Task requirements
1. According to the forum thread on tournament armies, why do armies made up of multiples of the same unit tend to do better in tournaments?
2. In the forum thread on tournament armies, how many level 2 skink mages does the scouting skink army include?
─── Document passage ───
# Warhammer Fantasy Tournament Army



## Atsuno11 (Jul 21, 2008)

Basically, I wanna know what the best tournament armies are for Warhammer fantasy. Any ideas?


----------



## Lord Sinkoran (Dec 23, 2006)

These are the armies I've seen do well. Empire line of lead (nothing but black powder) and A scouting skink army with blowpipes and 3 lvl 2 skink mages.


----------



## jigplums (Dec 15, 2006)

there are lot of armies that do well. one thing i have been told is that due to tight time constraints armies that have mulitples of the same do better as its hard to use an army with lots of variety in the given time. 
one good way of looking at a competative army is that there are 4 phases in the game. you want to be competing in as many of those phases as you can, or have a good reason not to. for example dwarves don't need magic as they can very affectively shut down the enemies.


----------



## Ancient Tiel' a fier (May 5, 2008)

It really depends on your style dwarfs and daemons are leading in the competetive stakes but its all about how you use them.


----------



## angels of fire (Dec 4, 2007)

I've heard good things from the vampire counts, but any army can be made into to a competive list. In addition its also about the battle itself.


----------



## inquisitions (Jun 6, 2008)

I dont know much about tourny armys but if you go by this

http://uk.games-workshop.com/tournaments/wh-2006-07/1/

Then Skaven, Woodelfs and O&G/Lizardmen seem to do well...I wish they would post the army lists of the winners

Steve


----------



## Green Knight (Feb 25, 2008)

I think it is vamps, they are un fair.


----------
─── Extracted records ───
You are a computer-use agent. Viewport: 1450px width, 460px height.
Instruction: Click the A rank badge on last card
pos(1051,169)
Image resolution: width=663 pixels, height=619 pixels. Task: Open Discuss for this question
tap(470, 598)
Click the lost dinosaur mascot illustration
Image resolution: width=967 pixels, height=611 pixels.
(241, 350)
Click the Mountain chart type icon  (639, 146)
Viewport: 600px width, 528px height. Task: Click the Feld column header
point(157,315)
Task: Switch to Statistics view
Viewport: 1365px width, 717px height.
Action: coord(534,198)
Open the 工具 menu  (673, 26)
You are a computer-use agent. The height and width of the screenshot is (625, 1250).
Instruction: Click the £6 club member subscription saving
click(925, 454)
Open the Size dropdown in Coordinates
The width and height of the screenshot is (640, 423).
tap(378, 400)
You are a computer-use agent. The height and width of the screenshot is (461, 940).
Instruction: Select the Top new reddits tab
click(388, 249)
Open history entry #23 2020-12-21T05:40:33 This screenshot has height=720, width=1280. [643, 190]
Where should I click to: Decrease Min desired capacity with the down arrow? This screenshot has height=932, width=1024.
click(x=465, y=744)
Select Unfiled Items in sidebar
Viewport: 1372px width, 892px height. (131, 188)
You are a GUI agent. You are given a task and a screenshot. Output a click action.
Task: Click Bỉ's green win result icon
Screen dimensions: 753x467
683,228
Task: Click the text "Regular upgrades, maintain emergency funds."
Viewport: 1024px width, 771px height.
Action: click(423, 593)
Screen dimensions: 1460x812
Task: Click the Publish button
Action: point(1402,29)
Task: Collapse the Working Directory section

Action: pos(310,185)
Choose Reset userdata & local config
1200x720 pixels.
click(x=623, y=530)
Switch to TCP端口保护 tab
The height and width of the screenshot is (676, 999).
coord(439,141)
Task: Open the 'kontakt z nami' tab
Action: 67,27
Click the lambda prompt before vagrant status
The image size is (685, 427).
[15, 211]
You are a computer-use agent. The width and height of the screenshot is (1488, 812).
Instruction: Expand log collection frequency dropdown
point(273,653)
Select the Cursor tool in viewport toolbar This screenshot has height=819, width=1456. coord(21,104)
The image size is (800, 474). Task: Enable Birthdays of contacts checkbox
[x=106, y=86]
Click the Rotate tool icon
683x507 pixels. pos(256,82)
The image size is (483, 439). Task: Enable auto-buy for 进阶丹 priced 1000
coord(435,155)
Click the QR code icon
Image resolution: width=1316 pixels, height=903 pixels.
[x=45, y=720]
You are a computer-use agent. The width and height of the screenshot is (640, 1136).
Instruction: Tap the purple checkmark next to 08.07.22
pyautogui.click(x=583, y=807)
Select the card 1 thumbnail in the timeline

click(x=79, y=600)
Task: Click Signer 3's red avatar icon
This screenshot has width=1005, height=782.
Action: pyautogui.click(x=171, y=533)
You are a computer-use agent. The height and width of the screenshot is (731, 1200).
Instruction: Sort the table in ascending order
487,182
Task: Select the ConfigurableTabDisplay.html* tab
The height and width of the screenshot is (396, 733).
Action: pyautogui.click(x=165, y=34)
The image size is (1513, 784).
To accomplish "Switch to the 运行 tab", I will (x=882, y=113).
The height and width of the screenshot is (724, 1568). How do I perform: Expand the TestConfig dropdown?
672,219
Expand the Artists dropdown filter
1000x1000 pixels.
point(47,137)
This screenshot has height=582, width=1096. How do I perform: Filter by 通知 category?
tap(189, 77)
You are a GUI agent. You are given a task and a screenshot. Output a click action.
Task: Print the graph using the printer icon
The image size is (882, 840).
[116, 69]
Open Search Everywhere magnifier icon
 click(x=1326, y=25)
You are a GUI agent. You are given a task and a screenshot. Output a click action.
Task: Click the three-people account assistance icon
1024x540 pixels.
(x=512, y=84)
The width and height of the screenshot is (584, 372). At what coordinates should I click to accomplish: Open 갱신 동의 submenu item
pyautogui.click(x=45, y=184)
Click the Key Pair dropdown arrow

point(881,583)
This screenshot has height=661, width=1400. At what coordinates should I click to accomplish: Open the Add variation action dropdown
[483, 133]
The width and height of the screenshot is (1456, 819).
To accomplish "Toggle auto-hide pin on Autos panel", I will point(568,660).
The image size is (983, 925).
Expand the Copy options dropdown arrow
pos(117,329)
───
The answers
1. Tournaments impose tight time constraints, and an army with a lot of variety is hard to use within the time given. Armies built from multiples of the same unit avoid that difficulty.

2. Three.